THE digital state must be trustworthy and recognise its own limits to our digital selves. We, the digital citizen, must also recognise that, in order for the state to serve us, we must agree some forms of collective data sharing, data that enables the state to function, and to plan and deliver services we require. We will require a digital state that serves the citizen, not the other way round.

The Estonian approach is not tech-led but political. It is a political project and finds its digital pillars in laws passed in 1998. The first is protection of fundamental rights and liberties, as well as personal information and data relating to identity. Secondly, individuals are the owners of their personal information and they control how it is used. The public sector must recognise its processes so that the citizen, businesses and public entities enter their personal information only once, what the Estonians call the “only-once principle”.

Fourthly, the information society is developed in co-operation with public, private and third sectors, as well as any other concerned party, including ICT solutions.

The fifth principle is that the information society has been created for all residents of Estonia, with particular attention paid to the integration of social groups such as citizens with disabilities and others presenting specific needs, to regional development and to support for local initiatives. Finally, and essential to digital statehood, internet access must be guaranteed for everyone.

The former Estonian president Toomas Hendrik Ilves gives an outline of a digital society and what Estonia has tried to achieve: “The most fundamental aspect of digitisation of society is, how governance is turned upside down. Bureaucracy has always been a sequential process. Digitisation allows parallel processing.”

In other words, with political and societal leadership, digitisation exposes the failures of old bureaucracy and enables us to swiftly implement digital change benefit based on our needs.

For example, much of the digitisation required to be both radical and effectual requires work over a period of months, it’s the old and ingrained bureaucratic processes that hold back effective change.

Siim Sikkut, the Estonian government’s chief information officer, is a tad more blunt: “It’s never been about the technology. It’s always been about how we redesign, how we transform and how we operate as a government.”

So how does an independent digital Scotland learn from Estonia, first to highlight what can happen to our data and then recognise that over-centralised information systems, of which we have many, is in fact the problem not the answer, due to their weaknesses and vulnerabilities.

The key is to decentralise your date control and management, so if your data is compromised it doesn’t impact every other citizen and will be easily rectified. Spreading risk is the key to data security in the digital nation and Estonia ensures it doesn’t put all its digital statehood in one digital basket.

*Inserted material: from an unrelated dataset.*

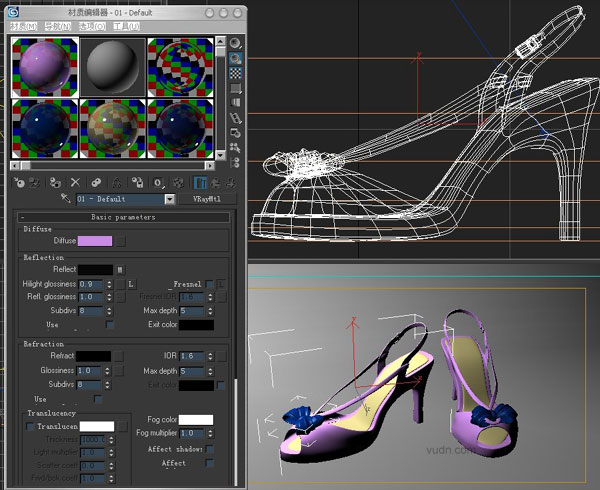
Task: Assign material to selection icon
Action: pos(55,183)
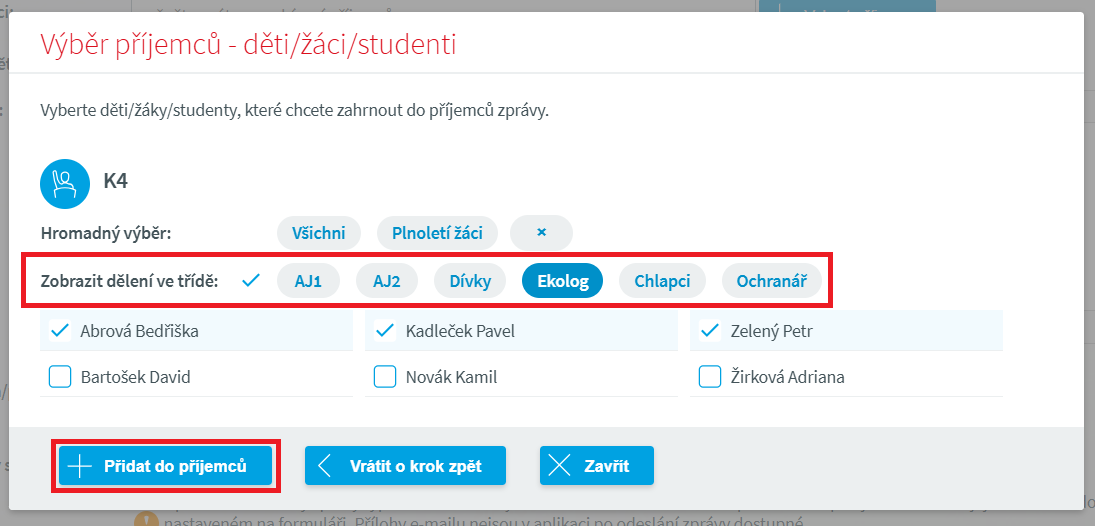Viewport: 1095px width, 526px height.
Task: Uncheck Zelený Petr checkbox
Action: (709, 330)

So, how does Estonia achieve this principle; that is, a transparent and secure decentralised information system? Well, let’s walk through the pillars of its digital statehood.

The first is X-Road, the junction or crossroads for saving and sharing data, enabling government ministers, public services and enables agreed private partners to share data. This allows consent for the exchange of data, generating inter-operability across government, local authorities, the justice system, health and agreed private partners and all of government.

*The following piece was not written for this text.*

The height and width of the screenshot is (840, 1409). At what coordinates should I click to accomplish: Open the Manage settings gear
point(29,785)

Secondly, and this will cause some consternation, a digital and mobile identification system, and the use of electronic identity cards or e-ID. I’ll return to this contested principle in a few weeks’ time.

We should note, the digital ID is not compulsory and all services can be accessed in the traditional manner. We should also note that more than 90% of Estonians have chosen to use digital ID.

The X-Road allows data to jump on and off the data bus at any given time and place along the X-Road, with no requirement to travel all the way to a centralised digital terminus.

As the Estonian system is desterilised, using the X-Road a department of government can ask for a file for specific reasons only. It sends the request via the X-Road to another department without bothering you. As you own the data, you can follow each request (or digital bus journey) for information, watch how it is being used, from your child’s report card, to your medical records to a whole host of public records, noting who accessed it, when and where and – critically – you can ask why.

Since its inception, more than 500 million requests have travelled along the X-Road without having to bother the citizen at every turn.

The final pillar is www.eesti.ee, the official e-service of the Estonian state – a simple point of access or digital portal for all your e-services. It comprises thousands of digital services, with more than 95% of all public services available online.

The joke in Estonia is that “the only things you can’t do online are get married, get divorced and buy a house” – although with the greater use of electronic signatures that’s not that far off.

One of the practical examples of this is the registration of birth, done at the maternity unit moments after birth. It generates a digital ID and you have it the rest of your life and so begins your digital citizenship.

This will, I think, give many of us cause to consider the implications of data and, I suspect, the conflict many of us will have with the issue of state identification processes, if it is an essential pillar of a digital state.

I hope you’ll stay the course as we continue our journey in the weeks ahead to ponder and consider these important ramifications for Scotland.